Comparison of Intravenous Pantoprazole and Famotidine for Stress Ulcer Prophylaxis
Status:
Terminated
Trial end date:
2009-04-01
Target enrollment:
Participant gender:
Summary
Although stress ulcer is a complication that can cause significant mortality and morbidity in
critical patients with risk factors, there is still lack of consensus about its prophylaxis.

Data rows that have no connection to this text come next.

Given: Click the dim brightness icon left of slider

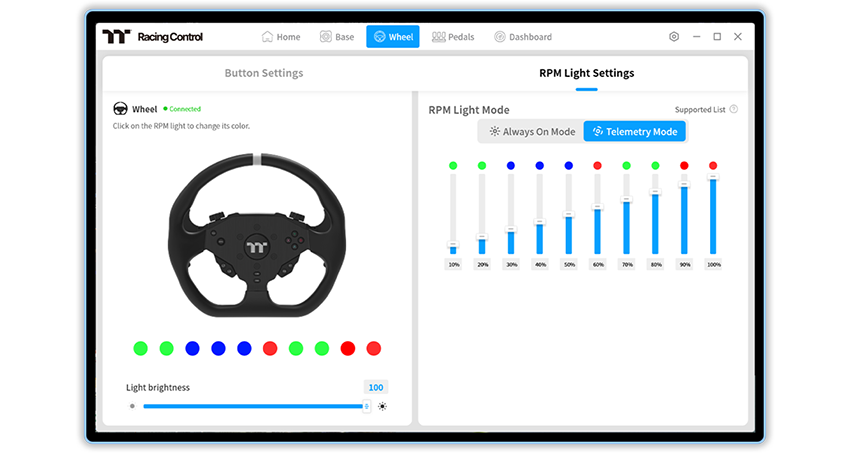Looking at the screenshot, I should (132, 406).
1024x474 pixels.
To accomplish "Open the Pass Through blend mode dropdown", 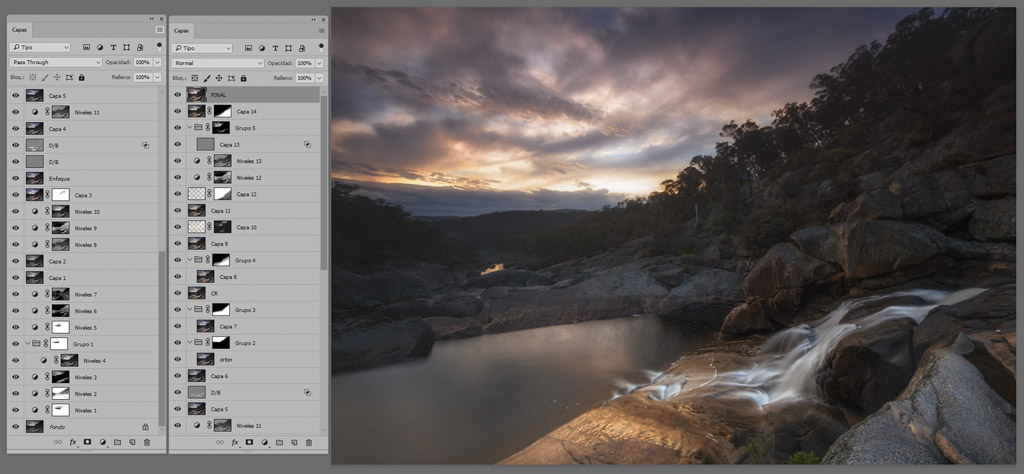I will [56, 62].
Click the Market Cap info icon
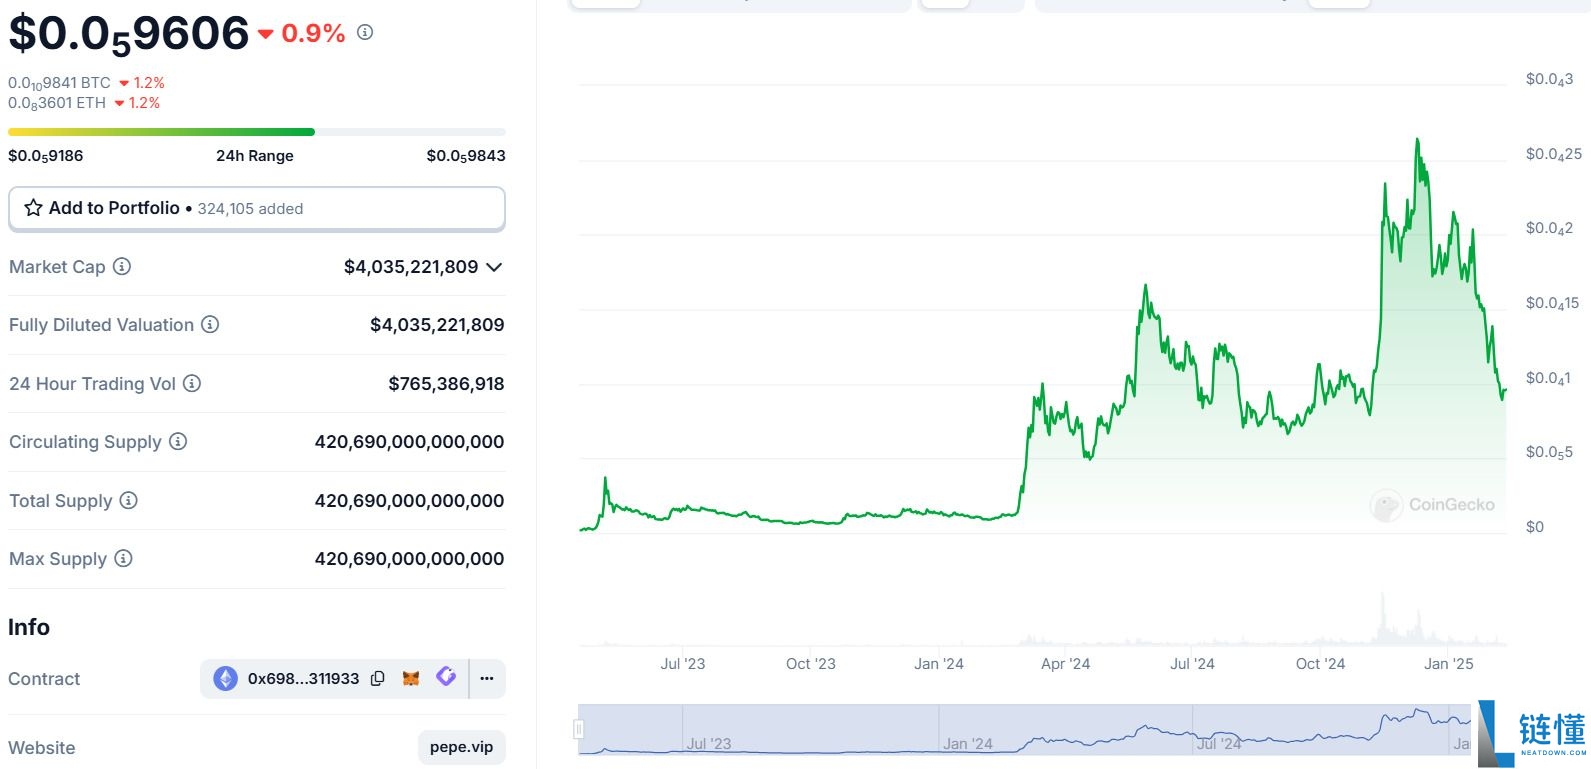1591x769 pixels. [x=122, y=266]
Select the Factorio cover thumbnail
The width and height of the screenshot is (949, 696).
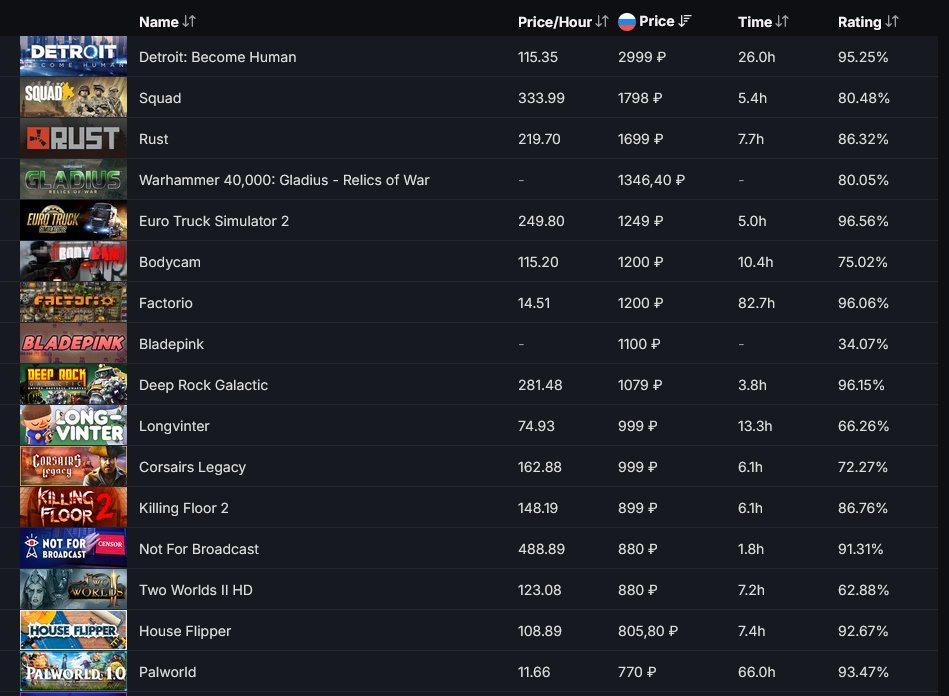coord(73,302)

There are also few data available from Taiwan. H2 blockers are commonly used due to
convenience. Some prefer sucralfate (a mucosal protective agent) for the sake of less
association with nosocomial pneumonia. Recently, proton pump inhibitors were shown to have
good prophylactic effects for stress ulcer. Pantoprazole (iv) is the first intravenous form
of proton pump inhibitor that was approved by FDA. There are some reports about its
application for treatment of peptic ulcer bleeding. It also has good acid suppression effect
in patients under critical care. We expect that intravenous pantoprazole will have a role in
stress ulcer prophylaxis.
We will enroll those patients that have received major abdominal surgery and admitted to
surgical ICU. After obtaining the consent, we will give them prophylactic drugs for 7 days
within 24 hours. They are randomly allocated to 2 groups. Group I: pantoprazole 40 mg iv
bolus stat and then qd ; Group II: famotidine 20 mg iv bolus stat and then q12h. We will
monitor the following data: operation type & time, APACHE II score, CBC, CXR, stool character
and OB test, NG aspirate. If clinical evidence of UGI bleeding occurs, endoscopic examination
will be performed. We define the end point as overt bleeding, death or transfer out of ICU.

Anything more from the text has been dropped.